La salle de bain aveugle

Dernière mise à jour : 20 août 2020


10 janvier 2016


Percé dans le plafond de la salle de bain, le puits de lumière qui éclaire la baignoire comme un long corridor vertical a plusieurs fonctions. Il informe sur la météo en faisant entendre le tambourinage de la pluie, les rafales du vent et la brise en été. Le matin, par beau temps, la lumière se répand dans le couloir et la salle à manger. Par temps couvert, le puits continue de prodiguer son éclairage naturel. Le jour, il n’est jamais besoin d’allumer l’ampoule.


Il a été aménagé au moment de la construction du duplex, en 1930. Lors de récentes rénovations, le propriétaire avait avancé la possibilité de le condamner, pour ménager le chauffage. Je m’étais opposée à cette idée, déclarant que la lumière était bénéfique dans cette pièce humide et que rien ne permettait d’affirmer qu’il occasionnait une dépense supplémentaire en chauffage. «De toute façon, avait répliqué le proprio, il faudra qu’il soit changé.» Mais comme j’ai déjà attendu deux ans pour un avertisseur de fumée, je me suis dit que j’avais le temps de voir venir avant le début des travaux.


Quelques mois passent. À vrai dire, j’avais complètement oublié ce projet.


Mardi matin. Penchée sur une pile de travaux à corriger, un café chaud fumant à ma gauche, une calculatrice à ma droite, je sens soudainement la maison trembler sous l’effet de coups qui viennent de je ne sais où.


Par la fenêtre d’en avant, je vois un véhicule garé dans l’entrée sur lequel je peux lire le mot « Urgence ». Je crois, au début, qu'il est là pour ma vieille voisine du rez-de-chaussée, la mère du propriétaire. Je m’inquiète. J’aime la vieille. Je crains toujours que quelque chose ne lui arrive. Elle est diabétique.


Je m’habille rapidement et je descends au balcon, le manteau ouvert et les bottes détachées, pour la rassurer et lui dire que je vais informer son fils si elle le désire. Je constate qu’il s’agit de la camionnette des couvreurs qui font parfois, en effet, des travaux en urgence.


J’essaye de voir de quel côté les hommes se trouvent.
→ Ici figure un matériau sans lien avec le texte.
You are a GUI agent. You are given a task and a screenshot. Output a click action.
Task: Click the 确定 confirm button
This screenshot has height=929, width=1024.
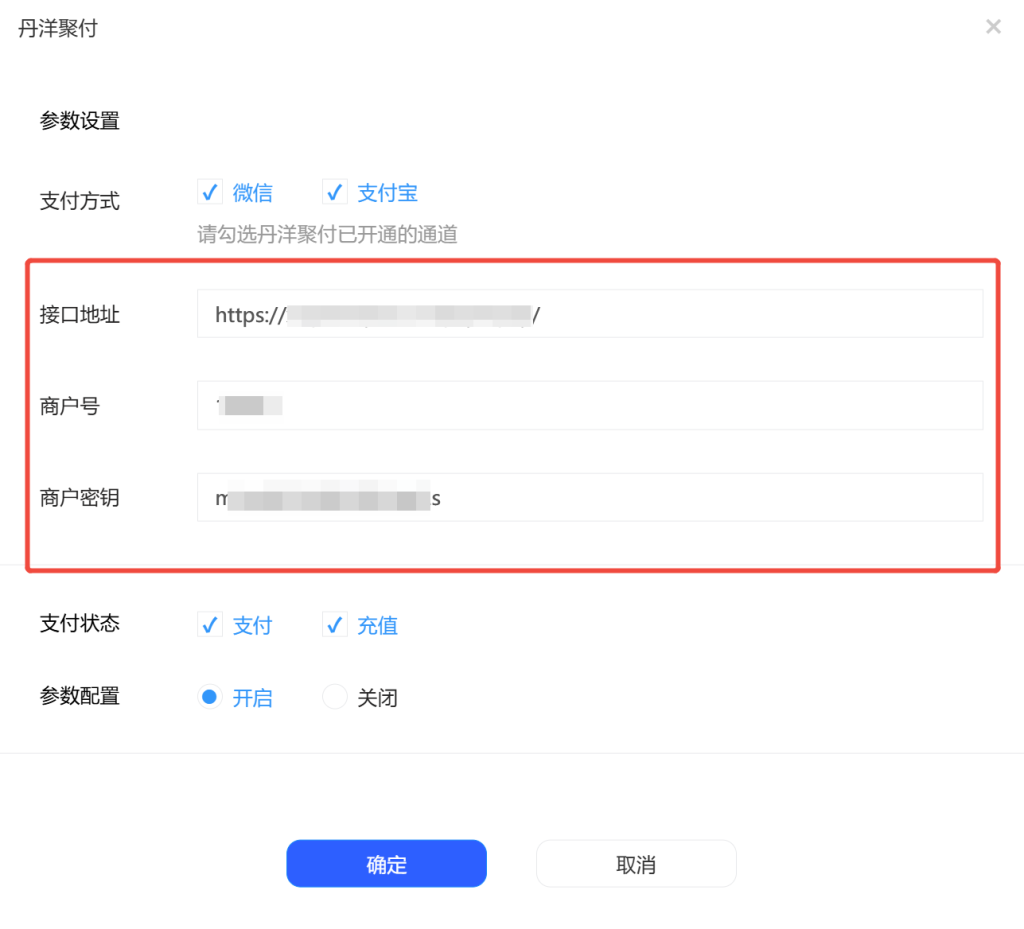(386, 862)
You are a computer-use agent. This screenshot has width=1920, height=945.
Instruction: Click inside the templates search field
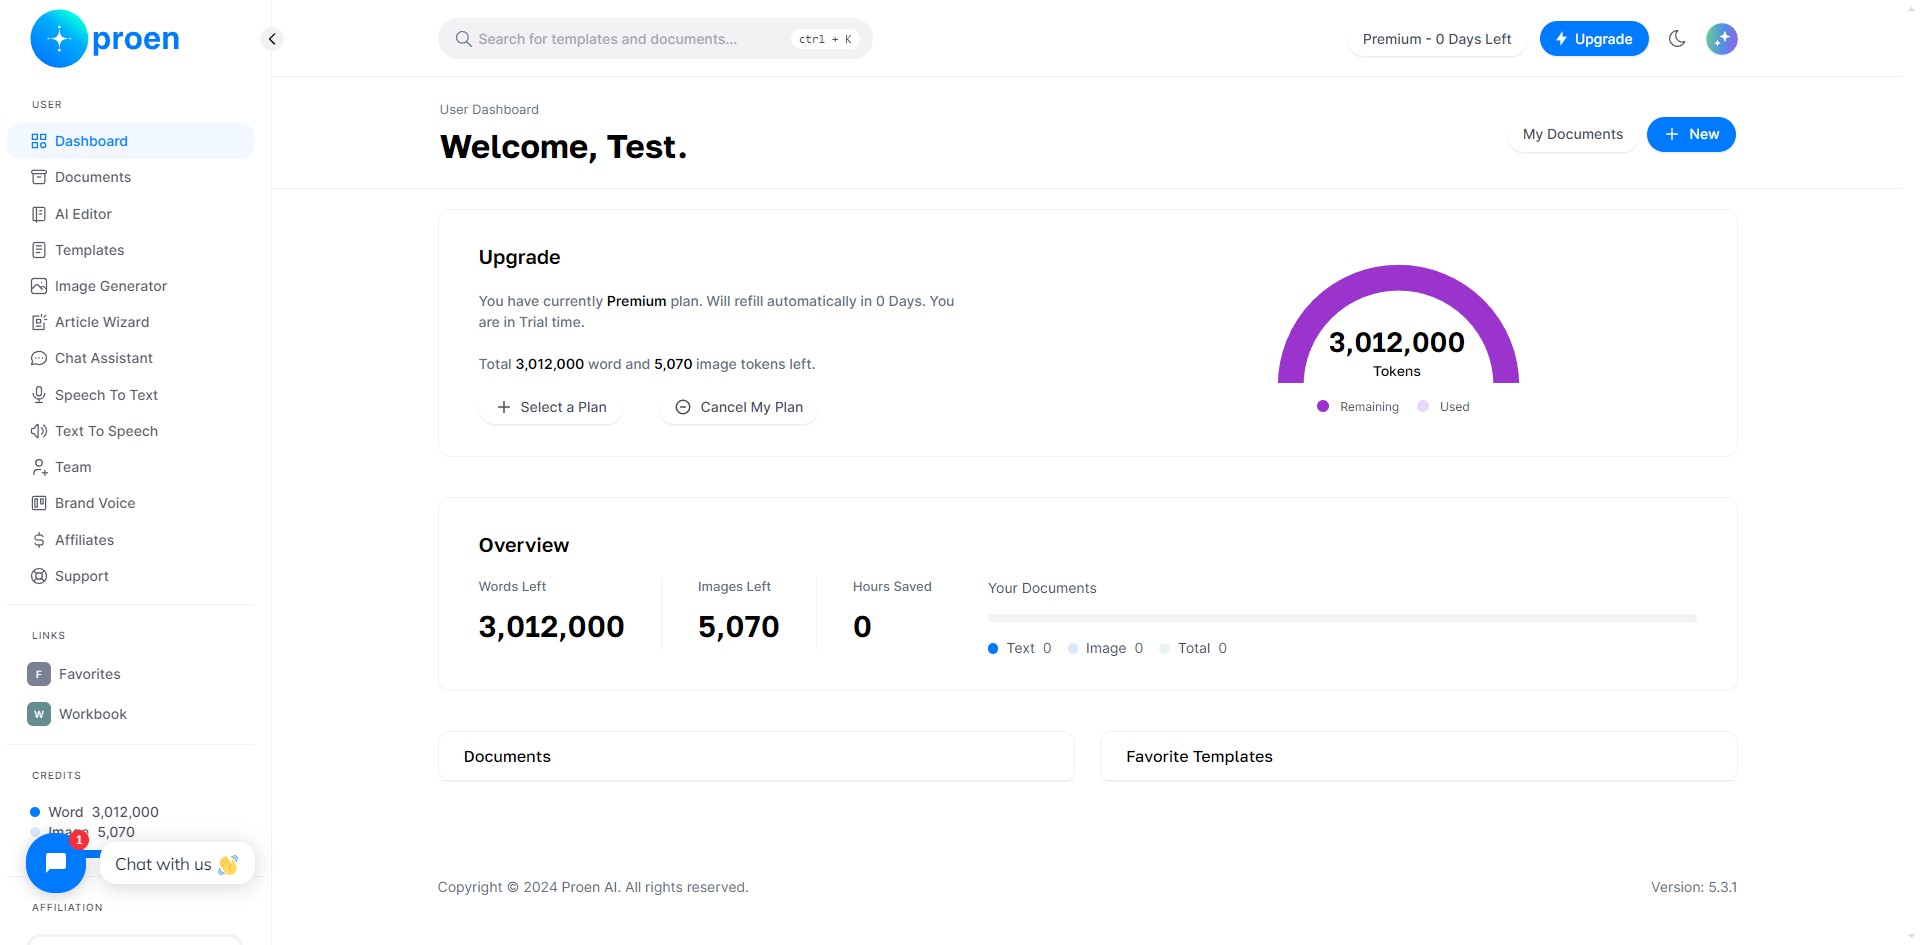click(620, 38)
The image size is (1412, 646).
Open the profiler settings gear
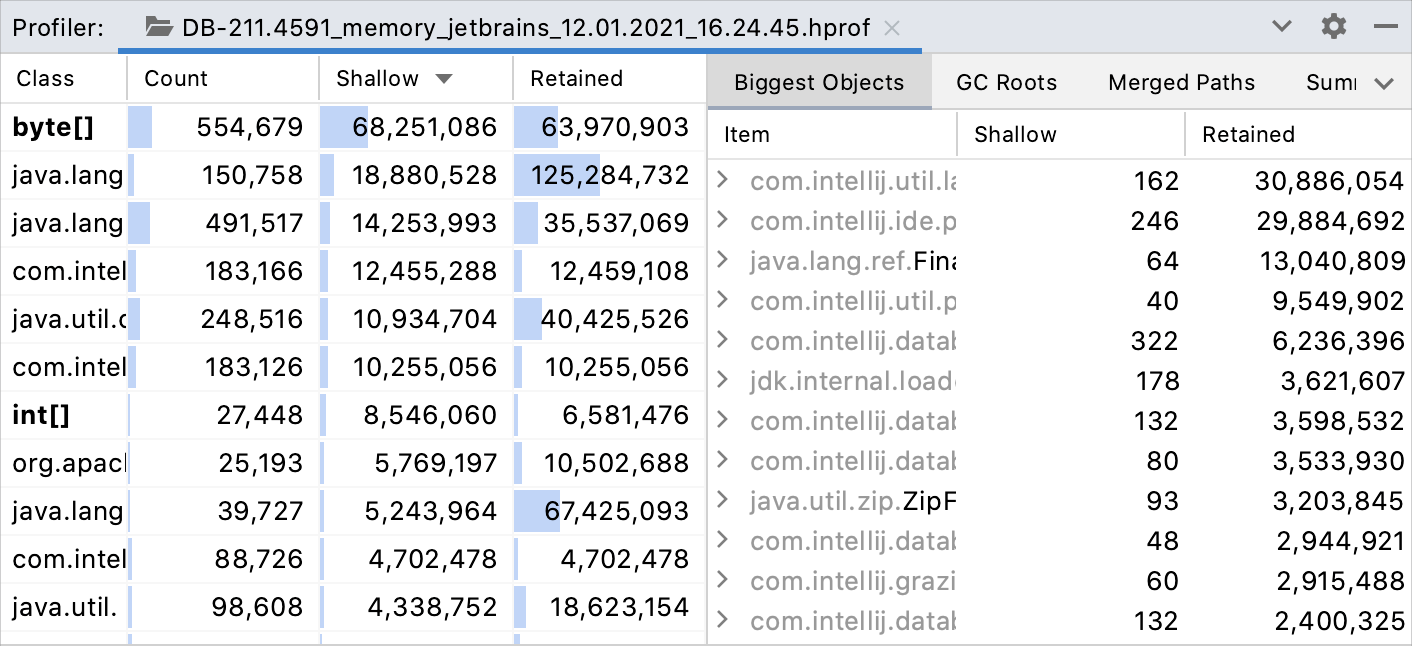(x=1334, y=27)
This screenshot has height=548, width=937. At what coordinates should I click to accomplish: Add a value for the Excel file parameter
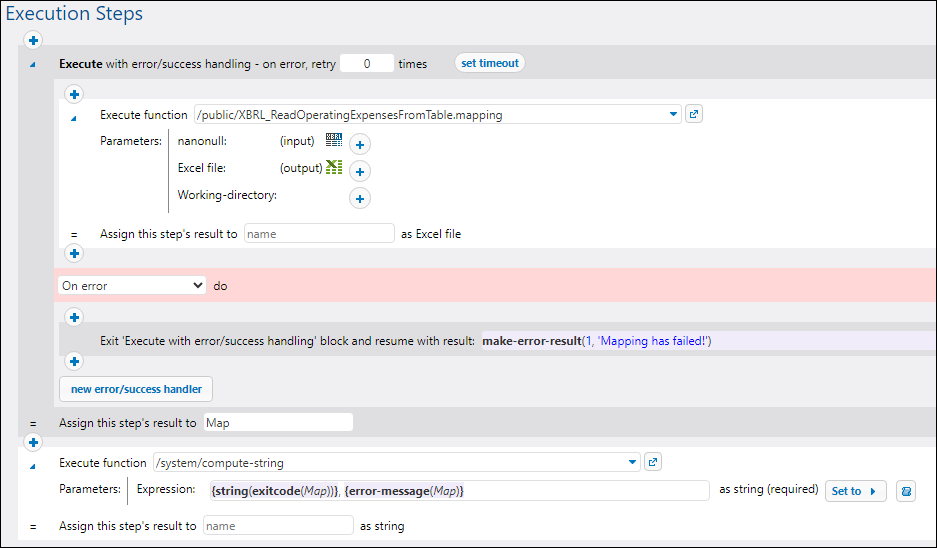coord(360,171)
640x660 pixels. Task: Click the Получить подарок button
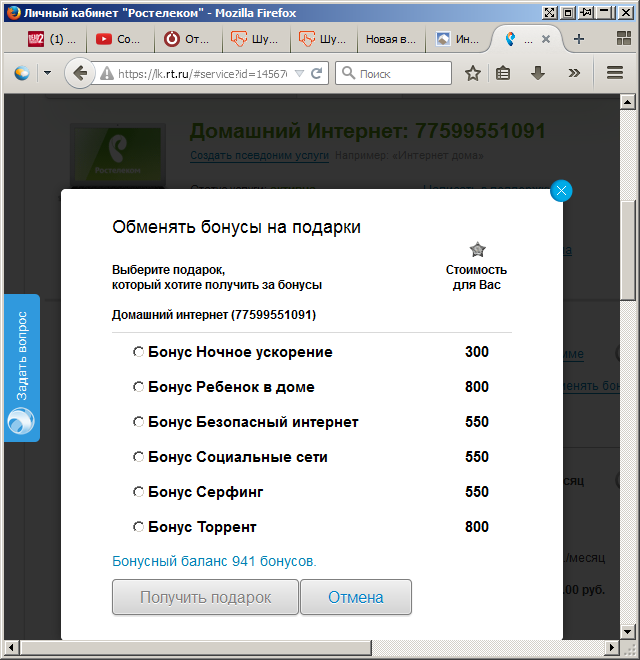click(205, 597)
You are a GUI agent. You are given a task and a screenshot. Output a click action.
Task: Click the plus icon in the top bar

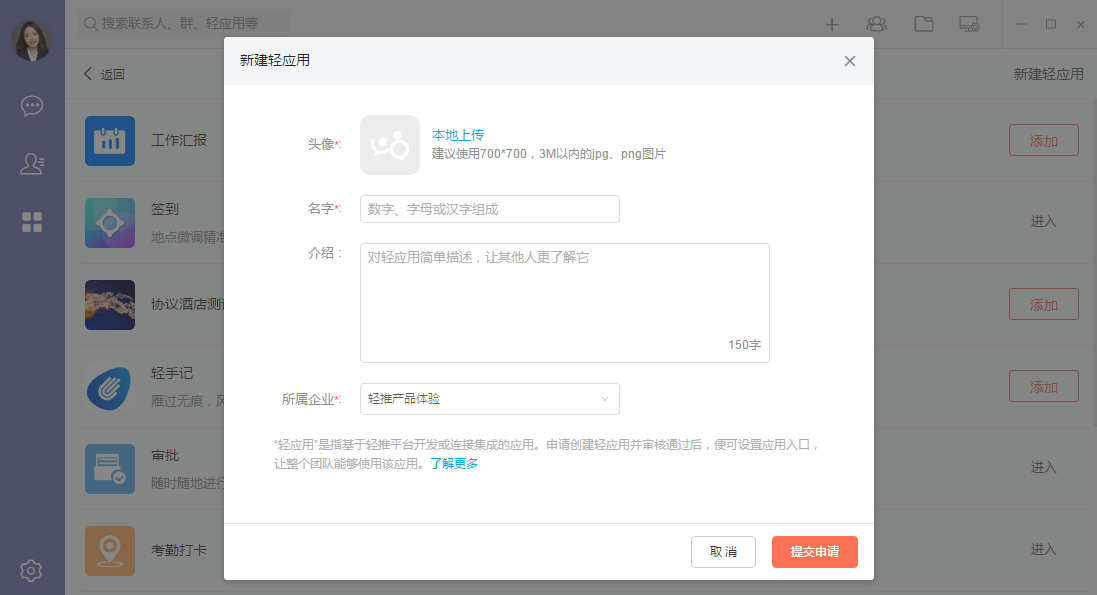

Ils sont sur le toit où ils tapent sur la structure métallique du puits de lumière. Avec des massues. La maison vacille. C’est affolant.


J’aperçois un des hommes, agenouillé, le bout des pieds et le fond de culotte dépassant du toit. Il me dit qu’ils changent le puits de lumière. « Ça ne sera pas long, madame ».


Je comprends que le propriétaire a décidé d’agir avant que ne tombe la première neige. Mais il n’a pas jugé bon de m’en informer. Je n’arriverai pas à faire mes corrections. Je décide de partir au collège plus tôt que d’habitude.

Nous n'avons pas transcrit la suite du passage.